#### DIRECTIVE A
Please decide whether each statement agrees with the Splunk regex thread: (i) the region always comes after the number field; (ii) the number field always has five digits; (iii) the suggested region group matches underscores. Answer yes or no for each and quote the deciding words from the thread.
#### DIRECTIVE B
Translate this sentence from the Splunk regex thread into Spanish: "Region will always appear after number field (44414) , which can vary in number of digits."

#### TEXT BLOCK
0
votes

I am trying to extract the job name , region from Splunk source using regex .

Below is the format of my sample source :

/home/app/abc/logs/20200817/job_DAILY_HR_REPORT_44414_USA_log

With the below , I am able to extract job name :

(?<logdir>\/[\W\w]+\/[\W\w]+\/)(?<date>[^\/]+)\/job_(?<jobname>.+)_\d+

Here is the match so far :

Full match  0-53    /home/app/abc/logs/20200817/job_DAILY_HR_REPORT_44414
Group `logdir`  0-19    /home/app/abc/logs/
Group `date`    19-27   20200817
Group `jobname` 32-47   DAILY_HR_REPORT

I also need USA (region) from the source . Can you please help suggest. Region will always appear after number field (44414) , which can vary in number of digits. Ex: 123, 1234, 56789

Thank you in advance.

1
Your regex seems quite appropriate for what you achieved. Why can't you develop the last part the same way? Is there a special obstacle which got you stuck? What did you try? How did it fail?Yunnosch

1 Answers

2
votes

You could make the pattern a bit more specific about what you would allow to match as [\W\w]+ and .+ will cause more backtracking to fit the rest of the pattern.

Then for the region you can add a named group at the end (?<region>[^\W_]+) matching one or more times any word character except an underscore.

Entries with text and item locations:
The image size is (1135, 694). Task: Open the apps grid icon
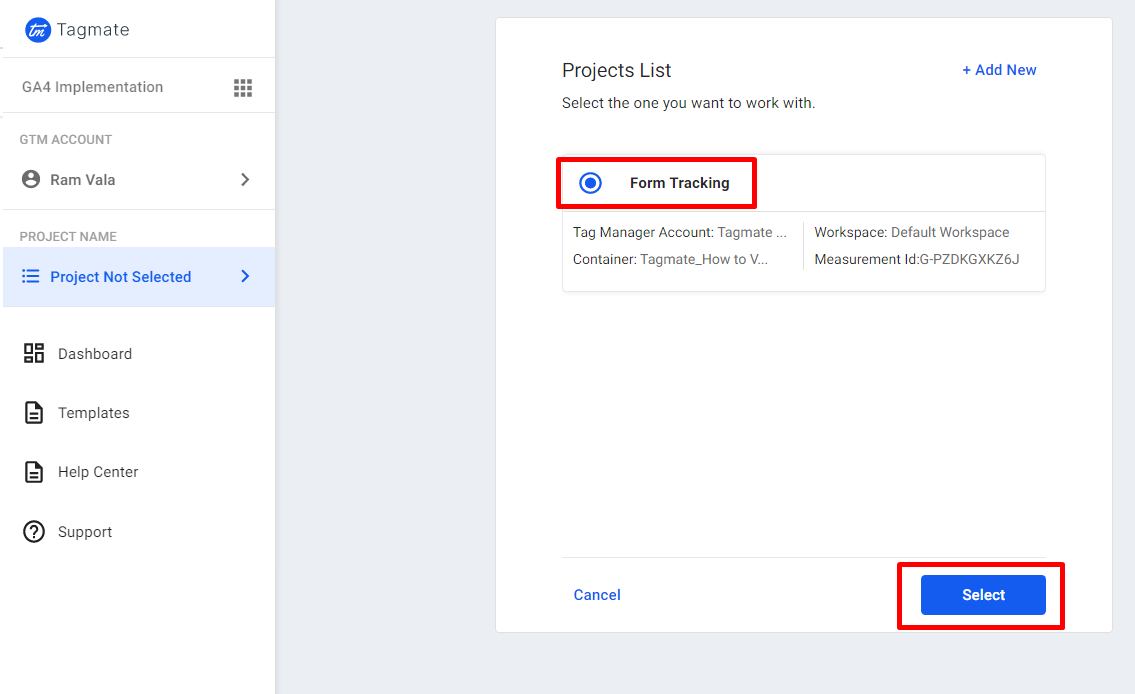pyautogui.click(x=243, y=87)
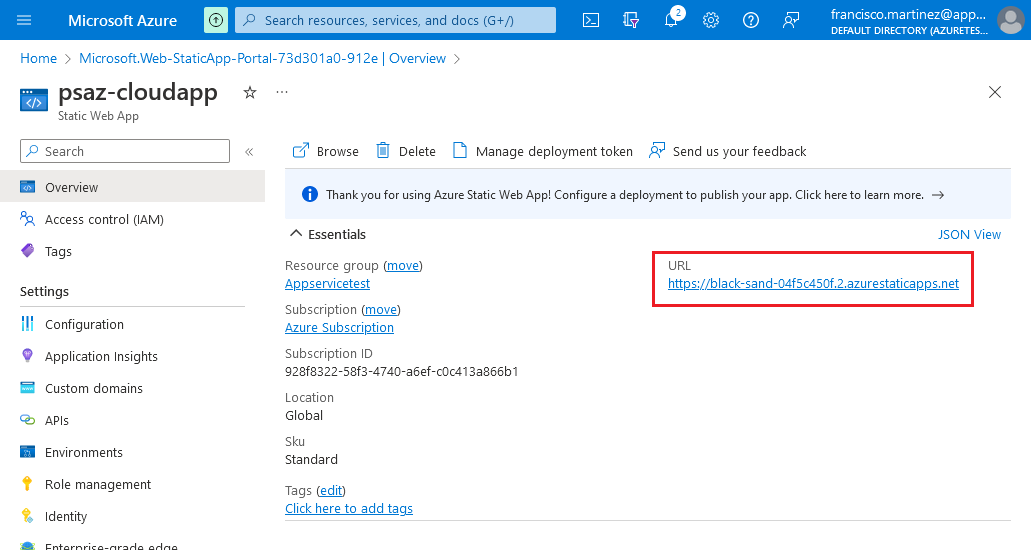Open the directories and subscriptions filter icon
The image size is (1031, 550).
click(x=631, y=20)
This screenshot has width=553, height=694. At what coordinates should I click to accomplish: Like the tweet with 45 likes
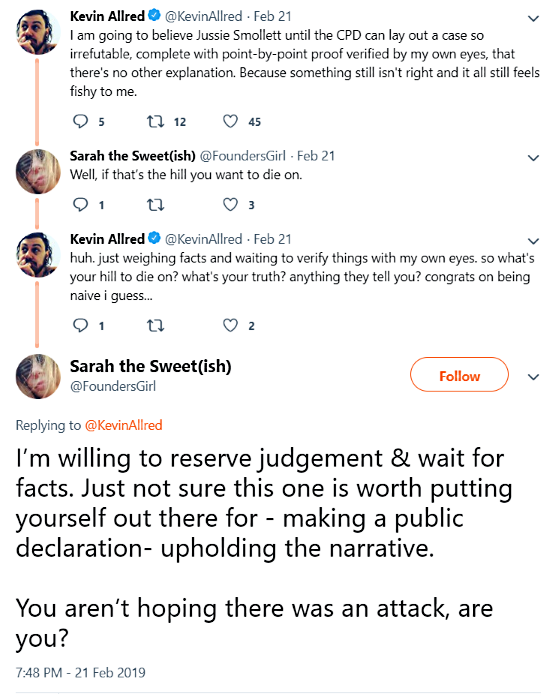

#### FULL RESPONSE A
(i) Yes: "Region will always appear after number field (44414)"
(ii) No: "which can vary in number of digits"
(iii) No: "any word character except an underscore"

#### FULL RESPONSE B
La región siempre aparecerá después del campo numérico (44414), que puede variar en cantidad de dígitos.